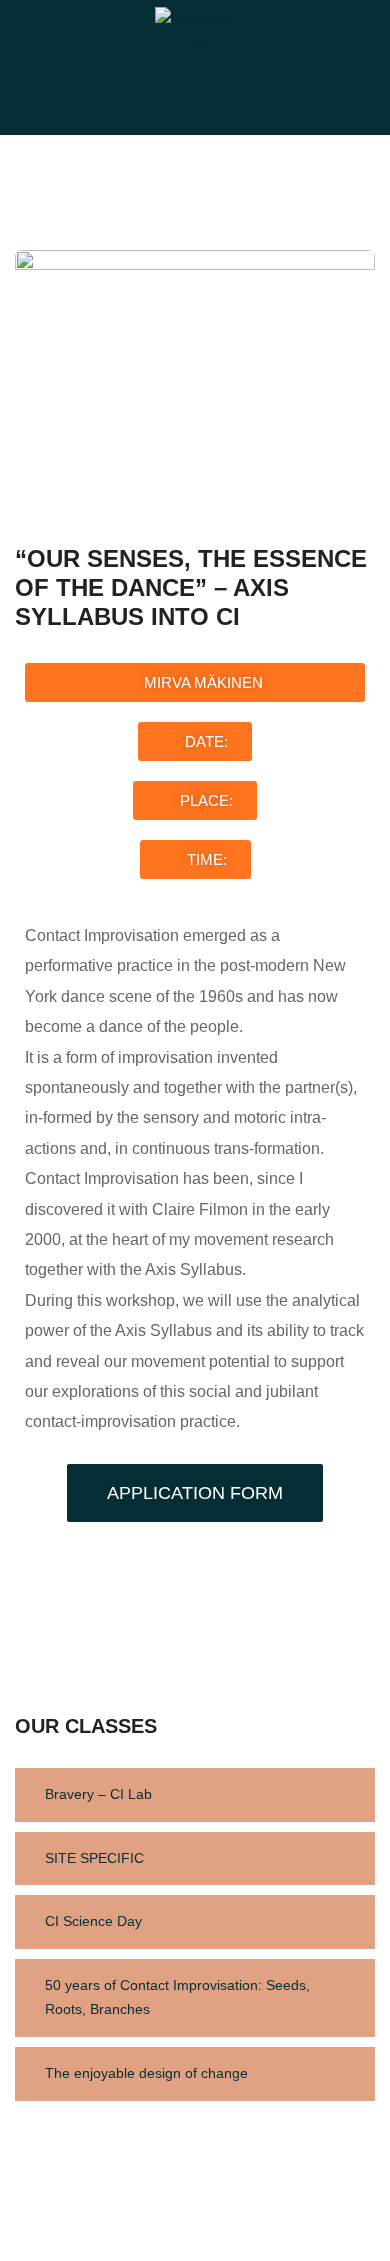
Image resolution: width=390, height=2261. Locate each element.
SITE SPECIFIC (94, 1858)
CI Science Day (93, 1921)
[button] (195, 682)
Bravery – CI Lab (98, 1794)
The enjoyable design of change (146, 2073)
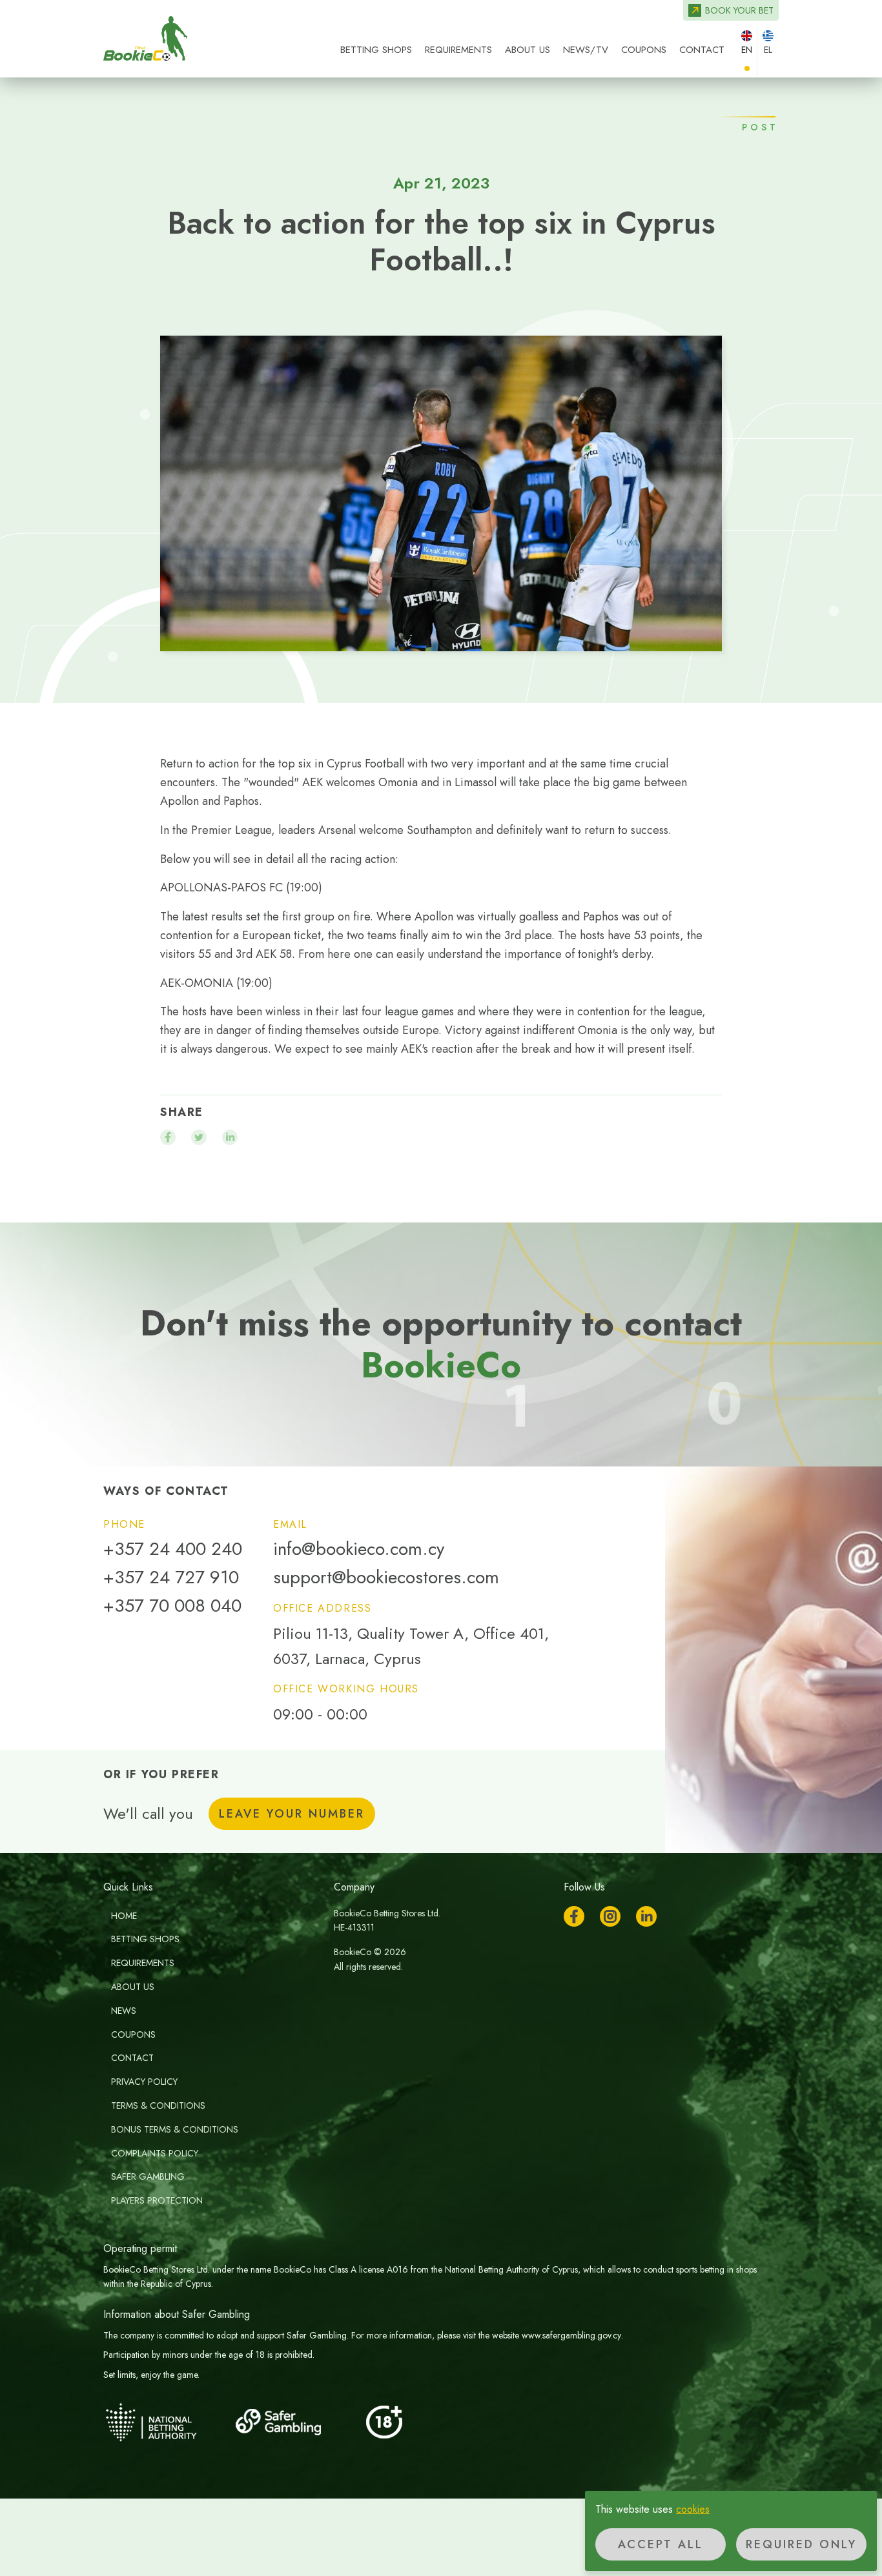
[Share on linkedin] (230, 1137)
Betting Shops (376, 50)
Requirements (458, 50)
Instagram (610, 1916)
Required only (801, 2544)
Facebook (574, 1916)
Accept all (660, 2544)
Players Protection (157, 2200)
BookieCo (145, 38)
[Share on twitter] (199, 1137)
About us (527, 50)
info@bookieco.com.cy (358, 1549)
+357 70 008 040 (172, 1606)
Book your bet (739, 10)
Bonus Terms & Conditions (174, 2129)
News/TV (585, 50)
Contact (701, 50)
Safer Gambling (148, 2176)
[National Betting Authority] (167, 2422)
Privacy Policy (144, 2081)
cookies (693, 2509)
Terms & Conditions (158, 2105)
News (123, 2010)
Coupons (643, 50)
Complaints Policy (154, 2153)
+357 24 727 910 (171, 1577)
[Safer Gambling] (297, 2422)
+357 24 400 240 (172, 1549)
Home (124, 1915)
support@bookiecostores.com (386, 1577)
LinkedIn (646, 1916)
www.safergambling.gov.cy (571, 2335)
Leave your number (292, 1813)
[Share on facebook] (168, 1137)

_WHAT IS BEING ASKED_. In the records above, find each line that holds the word "Terms"; copy all such lines.

_TASK RESPONSE_.
Bonus Terms & Conditions (174, 2129)
Terms & Conditions (158, 2105)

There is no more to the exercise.